Set exercise: Shift every coordinate in the answers by -106, and write out again the data from the line with "Click the clipboard icon for 自动填充" up to and including the line with "Action: click(589, 113)", requests included and pictures left out.

Dataset records:

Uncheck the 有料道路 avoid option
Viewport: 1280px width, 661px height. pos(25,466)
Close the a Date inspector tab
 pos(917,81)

...

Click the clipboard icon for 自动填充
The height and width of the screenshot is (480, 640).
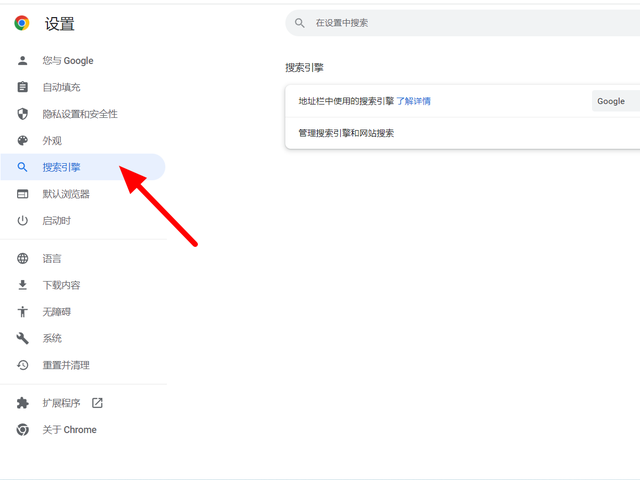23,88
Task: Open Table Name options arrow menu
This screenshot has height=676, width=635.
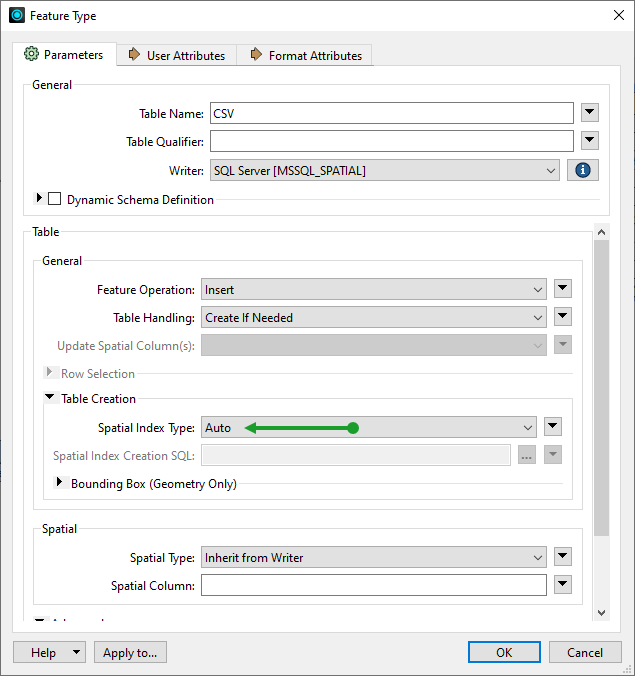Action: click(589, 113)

Written response:
Click the clipboard icon for 自动填充
The height and width of the screenshot is (480, 640).
-83,-18
Task: Open Table Name options arrow menu
This screenshot has height=676, width=635.
Action: click(483, 7)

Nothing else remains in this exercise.